483 Residences Planned at West Hyattsville Metro Receive Preliminary Approval

by Nena Perry-Brown

483 Residences Planned at West Hyattsville Metro Receive Preliminary Approval: Figure 1

On Thursday afternoon, the Prince George’s County Planning Board granted preliminary approval to The Riverfront at West Hyattsville, a 183-townhouse and 300-apartment development planned for 18.45 acres of land abutting the West Hyattsville Metro station. Over 9,000 square feet of retail will also be delivered along Ager Road.

There is currently a 250,000 square-foot vacant warehouse on the site at 5620 Ager Road (map); this will be demolished and a modified street grid will be created. The townhouses will be located toward the western side of the site, while the apartments will be spread across two buildings straddling the tunnel where the rail lines bisect the site underground.

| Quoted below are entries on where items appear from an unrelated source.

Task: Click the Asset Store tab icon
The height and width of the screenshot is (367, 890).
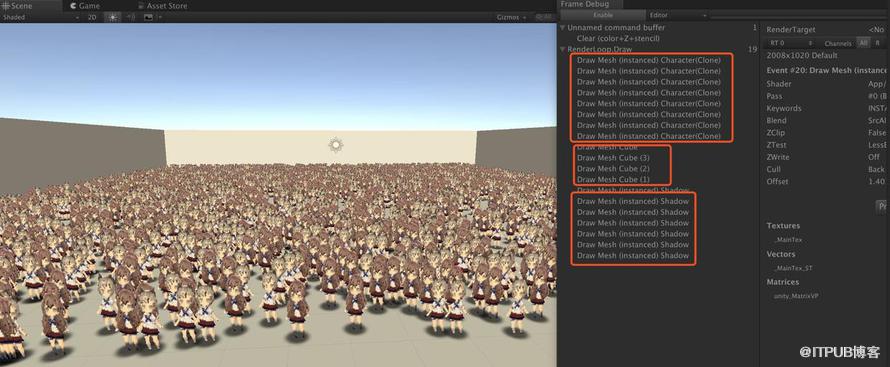Action: 141,6
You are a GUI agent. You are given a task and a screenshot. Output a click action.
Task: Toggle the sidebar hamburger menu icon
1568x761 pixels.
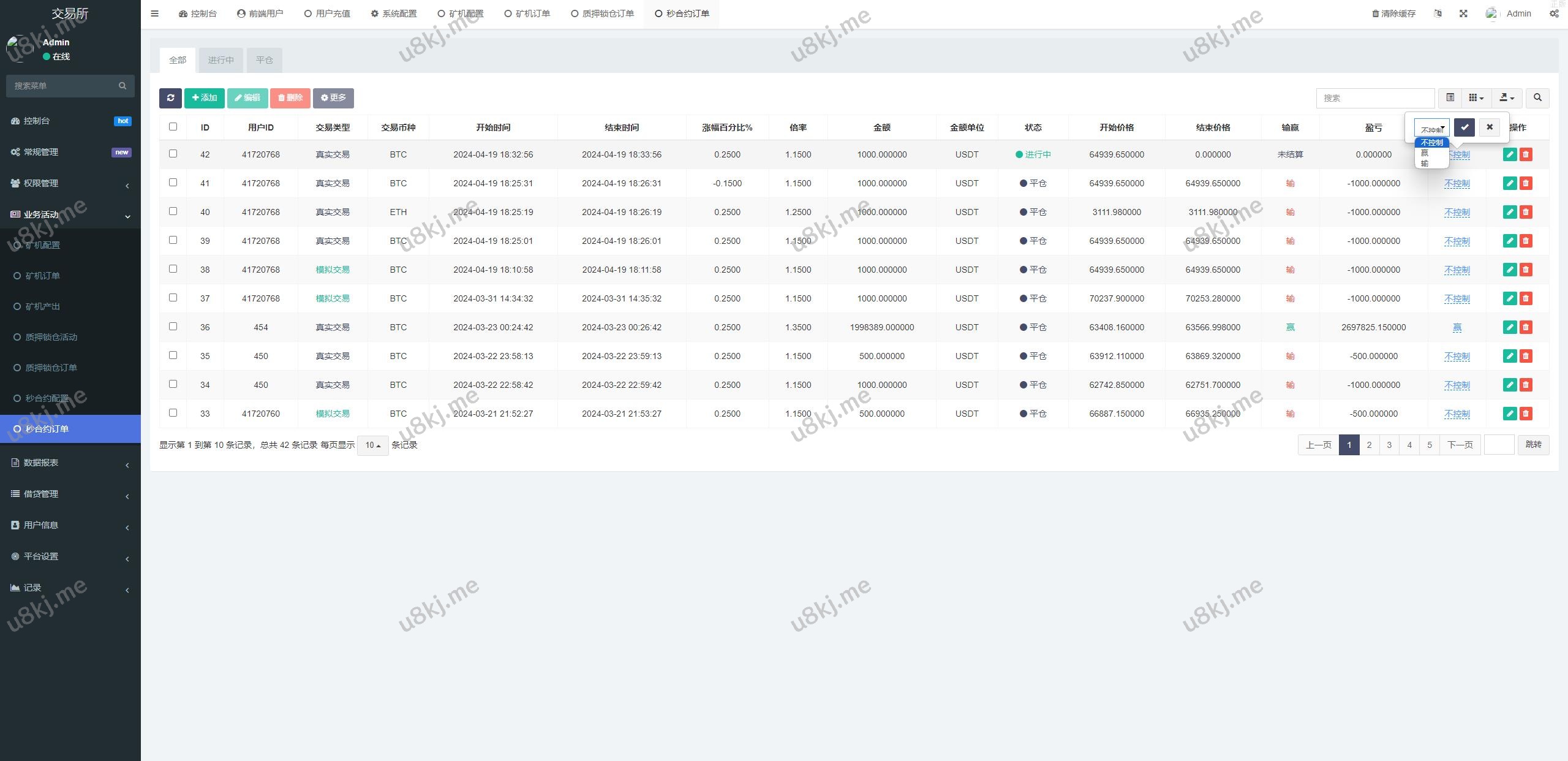154,13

The project will also create 4.5 acres of public parkland with an amphitheater and improve bicycle and pedestrian access to both the neighboring Kirkwood community and the Anacostia River NW Branch Trail. Two Capital Bikeshare stations will be installed at the site.

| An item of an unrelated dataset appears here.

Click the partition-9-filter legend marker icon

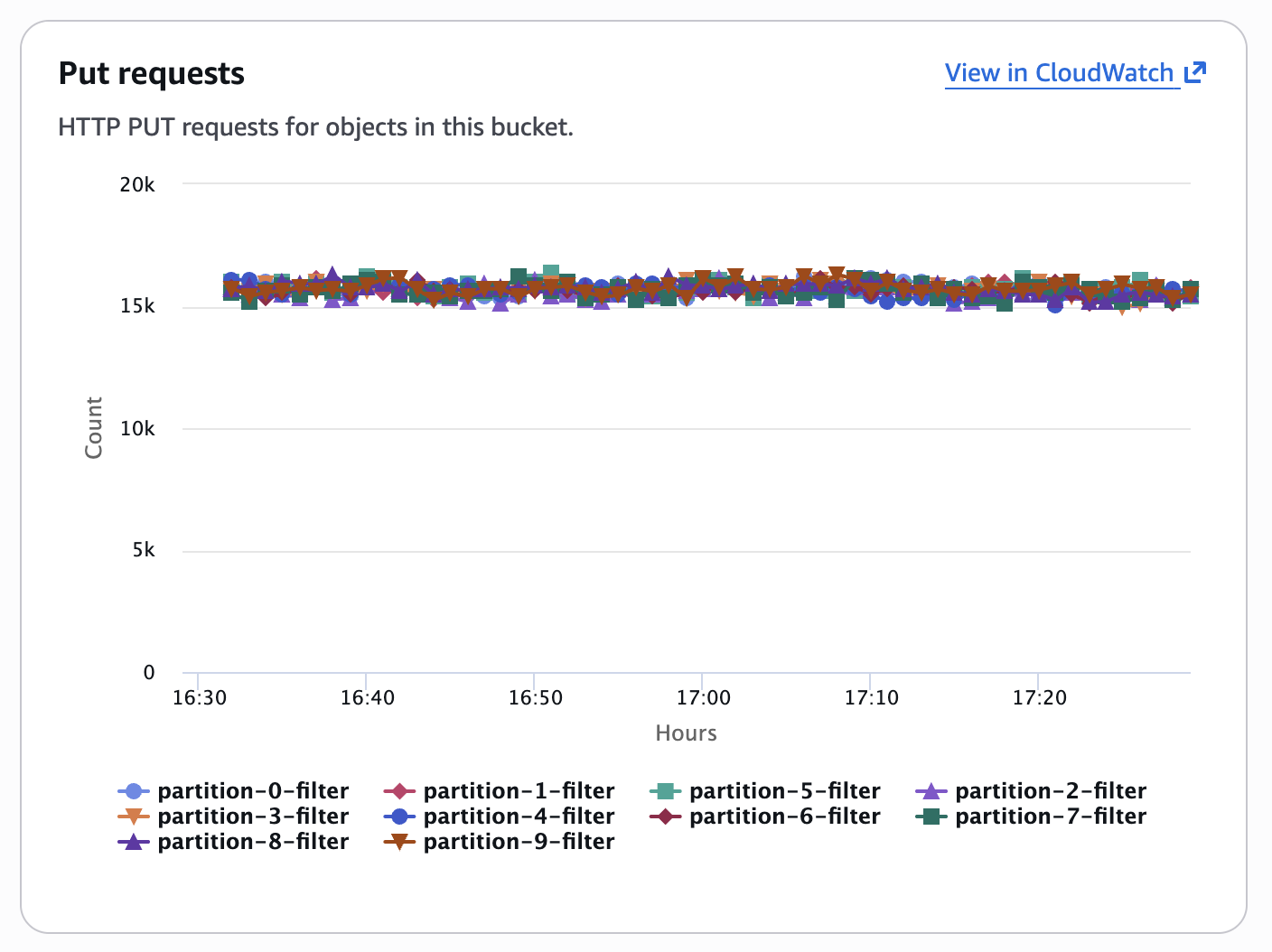click(x=398, y=841)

Gilbane Development Company is teaming up with an architectural firm to design the townhouses, which will have rear garage access and will be grouped in blocks of six and eight. The townhouse portion of the development is expected to begin construction this spring and start selling dwellings by the end of the year.

The Washington Business Journal reports that the apartments are expected to break ground in the second quarter of 2018.

This article originally published at http://dc.urbanturf.com/articles/blog/prince_georges_planning_grants_preliminary_approval_to_483_residences_at_we/12292

1 Comment

  1. skidrowedc@gmail.com said at 10:51 pm on Friday March 3, 2017:
    Wow, a throwback to 1970's suburban development, with a modest overlay of better planning. Reminds us of why "town centers" at Metro stations, although a bit of a cliche, are such a good idea. At least they create some sense of place and center, and their retail augments the Metro adjacency to substantially reduce car dependency. Here the Metro will mostly serve as a means of commuting, and the residents will drive everywhere else. But presumably it's what the market will support. I just hope that the pricing is fairly affordable. That would be redeeming.